BEGIN

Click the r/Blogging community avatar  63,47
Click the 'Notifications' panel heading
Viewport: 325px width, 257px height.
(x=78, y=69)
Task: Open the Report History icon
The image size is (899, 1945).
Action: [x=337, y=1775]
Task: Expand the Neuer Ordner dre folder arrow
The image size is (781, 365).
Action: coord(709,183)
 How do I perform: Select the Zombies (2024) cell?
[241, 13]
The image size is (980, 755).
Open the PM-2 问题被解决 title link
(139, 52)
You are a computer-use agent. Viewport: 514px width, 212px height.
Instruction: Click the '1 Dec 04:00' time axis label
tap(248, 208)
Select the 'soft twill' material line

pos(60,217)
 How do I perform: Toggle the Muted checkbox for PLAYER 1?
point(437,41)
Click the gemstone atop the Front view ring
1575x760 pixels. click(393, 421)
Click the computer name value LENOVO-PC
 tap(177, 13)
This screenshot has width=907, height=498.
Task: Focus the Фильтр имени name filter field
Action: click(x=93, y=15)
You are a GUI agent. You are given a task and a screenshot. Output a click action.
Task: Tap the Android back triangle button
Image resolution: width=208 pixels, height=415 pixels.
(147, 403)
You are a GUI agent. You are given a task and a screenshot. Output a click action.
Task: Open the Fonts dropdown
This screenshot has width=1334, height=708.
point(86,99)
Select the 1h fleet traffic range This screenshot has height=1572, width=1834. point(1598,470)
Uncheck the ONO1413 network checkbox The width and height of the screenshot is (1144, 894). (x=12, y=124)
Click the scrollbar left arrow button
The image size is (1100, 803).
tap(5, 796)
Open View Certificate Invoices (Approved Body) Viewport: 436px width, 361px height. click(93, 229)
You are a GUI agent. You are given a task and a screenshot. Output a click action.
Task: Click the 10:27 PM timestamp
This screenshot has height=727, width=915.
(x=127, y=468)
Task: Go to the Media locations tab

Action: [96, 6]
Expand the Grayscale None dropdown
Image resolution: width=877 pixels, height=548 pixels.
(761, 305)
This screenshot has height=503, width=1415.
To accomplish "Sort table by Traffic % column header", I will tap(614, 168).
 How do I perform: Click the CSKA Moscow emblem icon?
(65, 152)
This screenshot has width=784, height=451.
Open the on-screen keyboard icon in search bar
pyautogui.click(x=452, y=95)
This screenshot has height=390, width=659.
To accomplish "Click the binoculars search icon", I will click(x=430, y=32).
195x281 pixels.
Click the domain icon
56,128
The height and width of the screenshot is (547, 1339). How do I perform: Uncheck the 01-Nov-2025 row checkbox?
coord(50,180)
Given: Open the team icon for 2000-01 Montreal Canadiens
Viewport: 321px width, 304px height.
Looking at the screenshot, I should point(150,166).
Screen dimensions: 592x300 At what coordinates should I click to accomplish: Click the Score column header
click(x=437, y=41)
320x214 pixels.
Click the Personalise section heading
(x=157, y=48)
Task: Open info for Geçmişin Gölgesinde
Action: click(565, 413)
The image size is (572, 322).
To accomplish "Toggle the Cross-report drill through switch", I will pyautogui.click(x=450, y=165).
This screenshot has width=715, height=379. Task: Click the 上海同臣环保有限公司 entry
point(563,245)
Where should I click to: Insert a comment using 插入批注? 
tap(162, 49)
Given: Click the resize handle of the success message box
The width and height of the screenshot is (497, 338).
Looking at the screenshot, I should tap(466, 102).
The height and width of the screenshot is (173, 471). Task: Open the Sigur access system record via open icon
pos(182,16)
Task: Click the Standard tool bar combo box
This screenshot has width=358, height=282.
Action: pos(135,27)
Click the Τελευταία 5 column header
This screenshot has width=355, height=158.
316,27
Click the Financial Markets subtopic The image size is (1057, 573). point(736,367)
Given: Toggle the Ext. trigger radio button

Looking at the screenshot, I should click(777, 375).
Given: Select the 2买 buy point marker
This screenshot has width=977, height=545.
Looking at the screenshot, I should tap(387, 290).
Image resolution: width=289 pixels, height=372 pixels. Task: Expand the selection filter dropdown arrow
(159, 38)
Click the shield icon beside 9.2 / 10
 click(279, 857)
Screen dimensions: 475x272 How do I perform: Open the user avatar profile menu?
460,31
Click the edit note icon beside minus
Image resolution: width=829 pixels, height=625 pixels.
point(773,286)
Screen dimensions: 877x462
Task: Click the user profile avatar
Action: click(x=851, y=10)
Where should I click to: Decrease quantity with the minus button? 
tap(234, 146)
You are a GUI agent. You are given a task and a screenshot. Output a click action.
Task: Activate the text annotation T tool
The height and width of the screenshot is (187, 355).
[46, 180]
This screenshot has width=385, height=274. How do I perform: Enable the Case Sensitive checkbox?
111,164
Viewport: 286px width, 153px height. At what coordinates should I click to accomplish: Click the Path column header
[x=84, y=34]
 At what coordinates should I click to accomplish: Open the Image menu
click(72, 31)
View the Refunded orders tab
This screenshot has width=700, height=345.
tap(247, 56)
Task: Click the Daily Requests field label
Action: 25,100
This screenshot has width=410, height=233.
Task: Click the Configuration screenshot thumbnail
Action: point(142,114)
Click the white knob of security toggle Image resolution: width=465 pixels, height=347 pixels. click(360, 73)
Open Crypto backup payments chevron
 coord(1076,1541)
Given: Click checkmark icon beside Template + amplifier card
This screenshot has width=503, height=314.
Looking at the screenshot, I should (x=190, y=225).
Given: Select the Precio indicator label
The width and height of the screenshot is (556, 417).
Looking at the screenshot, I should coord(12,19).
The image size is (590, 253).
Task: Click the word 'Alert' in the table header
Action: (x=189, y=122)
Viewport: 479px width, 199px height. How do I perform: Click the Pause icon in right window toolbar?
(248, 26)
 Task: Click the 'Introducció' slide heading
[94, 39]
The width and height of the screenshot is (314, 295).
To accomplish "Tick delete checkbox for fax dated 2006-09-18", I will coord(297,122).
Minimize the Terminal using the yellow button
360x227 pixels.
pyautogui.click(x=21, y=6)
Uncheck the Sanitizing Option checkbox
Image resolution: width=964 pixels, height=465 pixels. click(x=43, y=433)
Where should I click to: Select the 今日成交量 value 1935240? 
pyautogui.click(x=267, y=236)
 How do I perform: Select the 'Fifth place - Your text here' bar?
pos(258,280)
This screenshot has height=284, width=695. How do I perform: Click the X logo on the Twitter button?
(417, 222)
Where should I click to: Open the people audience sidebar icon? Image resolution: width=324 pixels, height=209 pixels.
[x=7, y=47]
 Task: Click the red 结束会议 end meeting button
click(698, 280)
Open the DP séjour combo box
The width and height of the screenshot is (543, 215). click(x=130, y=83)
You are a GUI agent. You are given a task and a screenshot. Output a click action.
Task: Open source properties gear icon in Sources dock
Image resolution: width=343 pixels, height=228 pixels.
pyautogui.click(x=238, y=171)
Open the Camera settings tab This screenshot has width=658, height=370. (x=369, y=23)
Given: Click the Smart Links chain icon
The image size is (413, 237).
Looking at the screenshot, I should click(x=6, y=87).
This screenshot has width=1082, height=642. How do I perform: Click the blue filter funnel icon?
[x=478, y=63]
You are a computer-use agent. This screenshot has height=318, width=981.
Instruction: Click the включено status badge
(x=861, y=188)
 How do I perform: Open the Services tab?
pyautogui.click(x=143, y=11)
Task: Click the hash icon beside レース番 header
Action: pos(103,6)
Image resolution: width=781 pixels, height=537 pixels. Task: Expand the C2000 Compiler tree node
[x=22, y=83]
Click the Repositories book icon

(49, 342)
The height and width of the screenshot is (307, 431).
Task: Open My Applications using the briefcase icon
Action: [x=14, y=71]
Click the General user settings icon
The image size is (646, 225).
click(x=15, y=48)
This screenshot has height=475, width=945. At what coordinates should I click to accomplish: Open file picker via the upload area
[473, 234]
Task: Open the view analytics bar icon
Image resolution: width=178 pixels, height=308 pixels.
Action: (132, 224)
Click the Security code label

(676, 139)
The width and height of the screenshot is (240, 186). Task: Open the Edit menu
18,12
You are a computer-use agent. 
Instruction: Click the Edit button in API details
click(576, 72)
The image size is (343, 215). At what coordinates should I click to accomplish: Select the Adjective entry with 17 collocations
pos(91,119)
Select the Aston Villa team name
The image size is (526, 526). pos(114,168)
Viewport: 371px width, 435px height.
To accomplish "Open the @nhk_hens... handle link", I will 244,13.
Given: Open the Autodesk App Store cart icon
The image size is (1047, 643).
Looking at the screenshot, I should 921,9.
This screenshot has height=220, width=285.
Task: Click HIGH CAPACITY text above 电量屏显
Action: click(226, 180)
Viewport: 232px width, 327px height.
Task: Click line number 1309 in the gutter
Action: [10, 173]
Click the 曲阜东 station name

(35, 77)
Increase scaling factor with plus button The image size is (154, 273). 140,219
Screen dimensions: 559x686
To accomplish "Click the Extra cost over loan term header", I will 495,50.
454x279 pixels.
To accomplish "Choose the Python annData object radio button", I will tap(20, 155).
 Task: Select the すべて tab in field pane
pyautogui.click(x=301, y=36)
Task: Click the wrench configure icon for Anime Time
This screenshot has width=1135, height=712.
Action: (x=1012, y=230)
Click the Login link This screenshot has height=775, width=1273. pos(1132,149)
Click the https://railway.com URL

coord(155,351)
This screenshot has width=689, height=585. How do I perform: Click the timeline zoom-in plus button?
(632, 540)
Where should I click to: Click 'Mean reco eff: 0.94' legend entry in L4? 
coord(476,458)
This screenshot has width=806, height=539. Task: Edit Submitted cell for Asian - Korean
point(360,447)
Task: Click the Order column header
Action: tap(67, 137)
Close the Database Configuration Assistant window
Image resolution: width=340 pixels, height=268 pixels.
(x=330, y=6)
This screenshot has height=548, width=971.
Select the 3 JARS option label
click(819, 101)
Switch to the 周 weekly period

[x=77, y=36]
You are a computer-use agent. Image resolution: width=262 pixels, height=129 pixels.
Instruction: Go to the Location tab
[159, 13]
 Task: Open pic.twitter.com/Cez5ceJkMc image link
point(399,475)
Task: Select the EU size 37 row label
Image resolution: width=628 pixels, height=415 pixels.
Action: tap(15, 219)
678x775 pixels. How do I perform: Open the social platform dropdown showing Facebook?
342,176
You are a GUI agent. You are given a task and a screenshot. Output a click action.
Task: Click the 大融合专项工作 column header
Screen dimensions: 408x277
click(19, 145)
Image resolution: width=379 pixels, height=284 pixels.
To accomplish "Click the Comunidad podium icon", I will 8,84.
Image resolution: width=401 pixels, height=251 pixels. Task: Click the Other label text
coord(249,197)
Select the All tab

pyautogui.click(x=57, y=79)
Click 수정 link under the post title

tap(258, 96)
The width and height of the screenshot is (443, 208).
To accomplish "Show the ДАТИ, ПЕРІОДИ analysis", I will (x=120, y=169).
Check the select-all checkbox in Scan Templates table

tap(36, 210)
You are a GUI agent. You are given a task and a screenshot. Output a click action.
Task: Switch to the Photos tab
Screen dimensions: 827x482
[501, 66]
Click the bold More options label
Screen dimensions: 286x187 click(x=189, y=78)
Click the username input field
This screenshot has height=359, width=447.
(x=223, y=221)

END

▶ YOUR OBJECTIVE:
Copy out each line of the listing that holds the string "handle".

▶ ANSWER TO THE EXERCISE:
Given: Click the resize handle of the success message box
To accomplish "Open the @nhk_hens... handle link", I will 244,13.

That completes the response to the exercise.